## WORK ITEM
Transcribe all the entries word for word, but omit the images.

## INPUT DATA
>>>

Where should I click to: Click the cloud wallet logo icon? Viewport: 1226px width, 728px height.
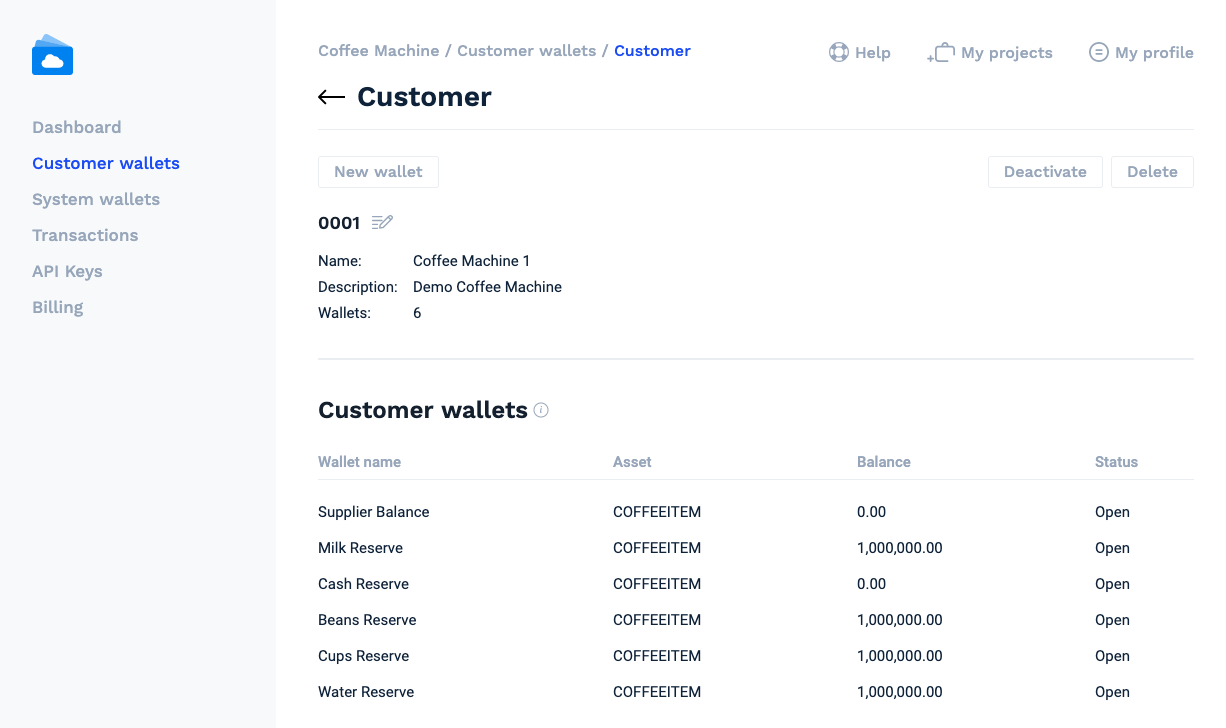[52, 56]
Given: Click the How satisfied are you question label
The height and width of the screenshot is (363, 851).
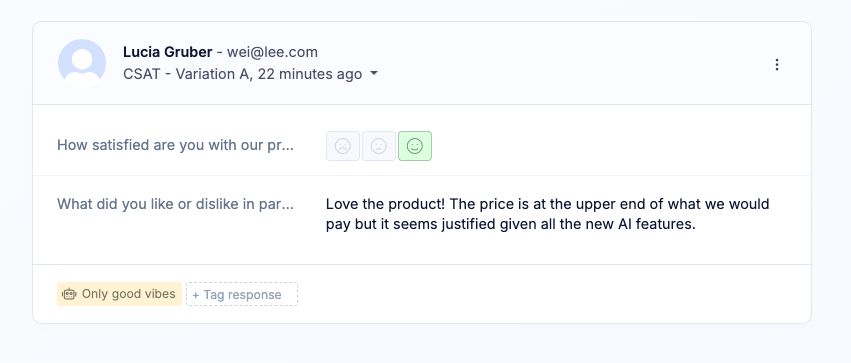Looking at the screenshot, I should click(x=175, y=145).
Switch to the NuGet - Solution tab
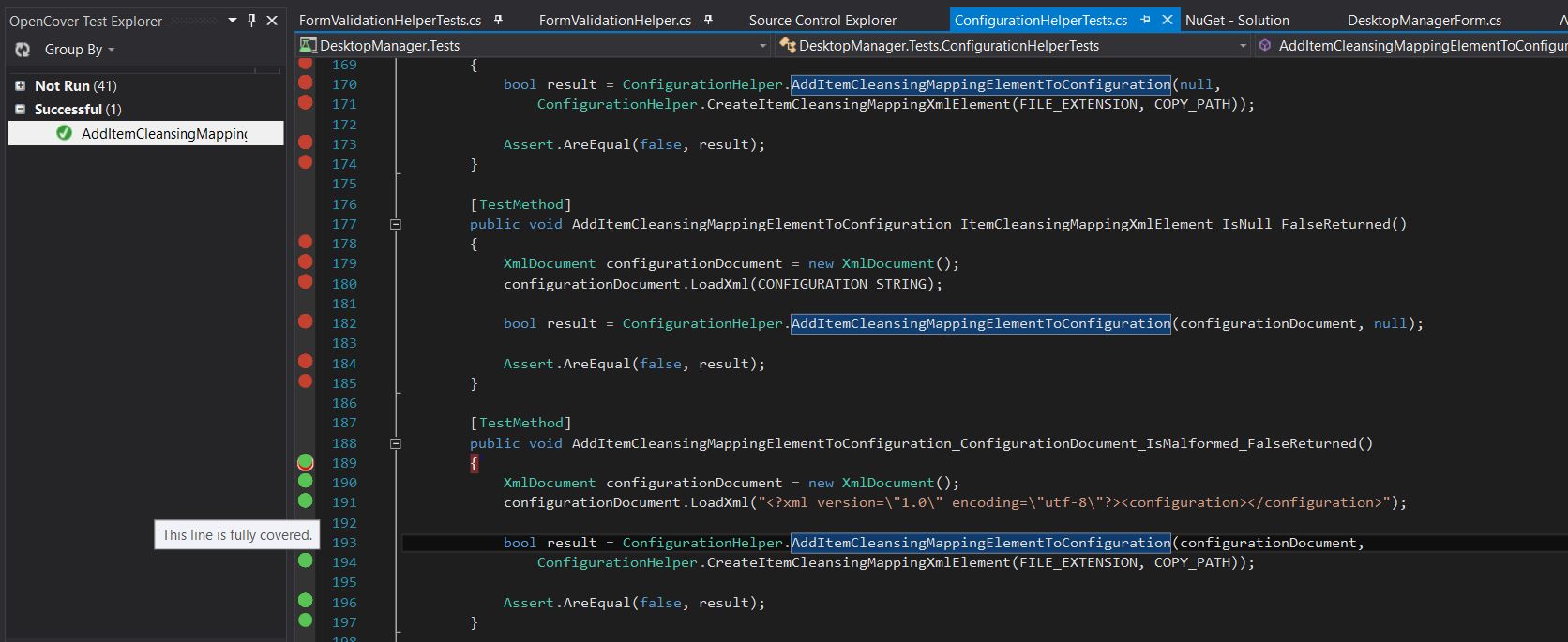The image size is (1568, 642). pyautogui.click(x=1236, y=20)
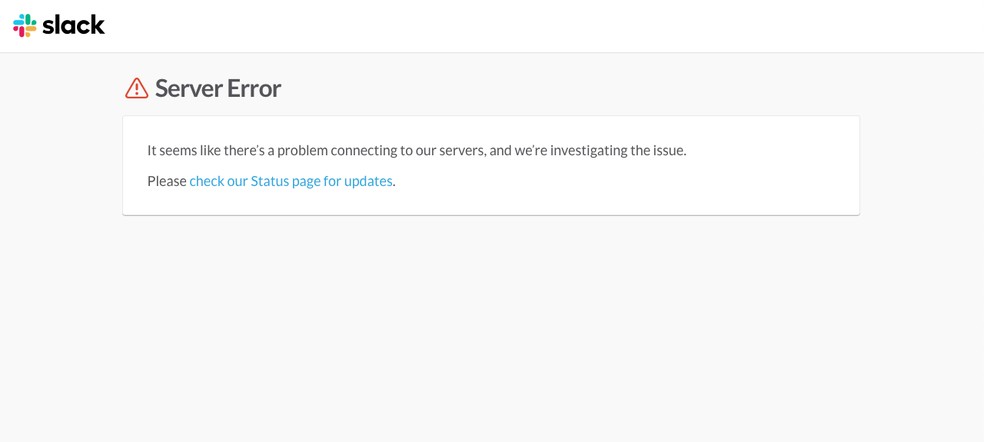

<<<

## SOLUTION TO THE PROBLEM
Where should I click to: Click the cloud wallet logo icon? Viewport: 1226px width, 728px height.
[52, 56]
Given: Click the How satisfied are you question label
The height and width of the screenshot is (363, 851).
Looking at the screenshot, I should click(x=175, y=145).
Switch to the NuGet - Solution tab
The image size is (1568, 642). pyautogui.click(x=1236, y=20)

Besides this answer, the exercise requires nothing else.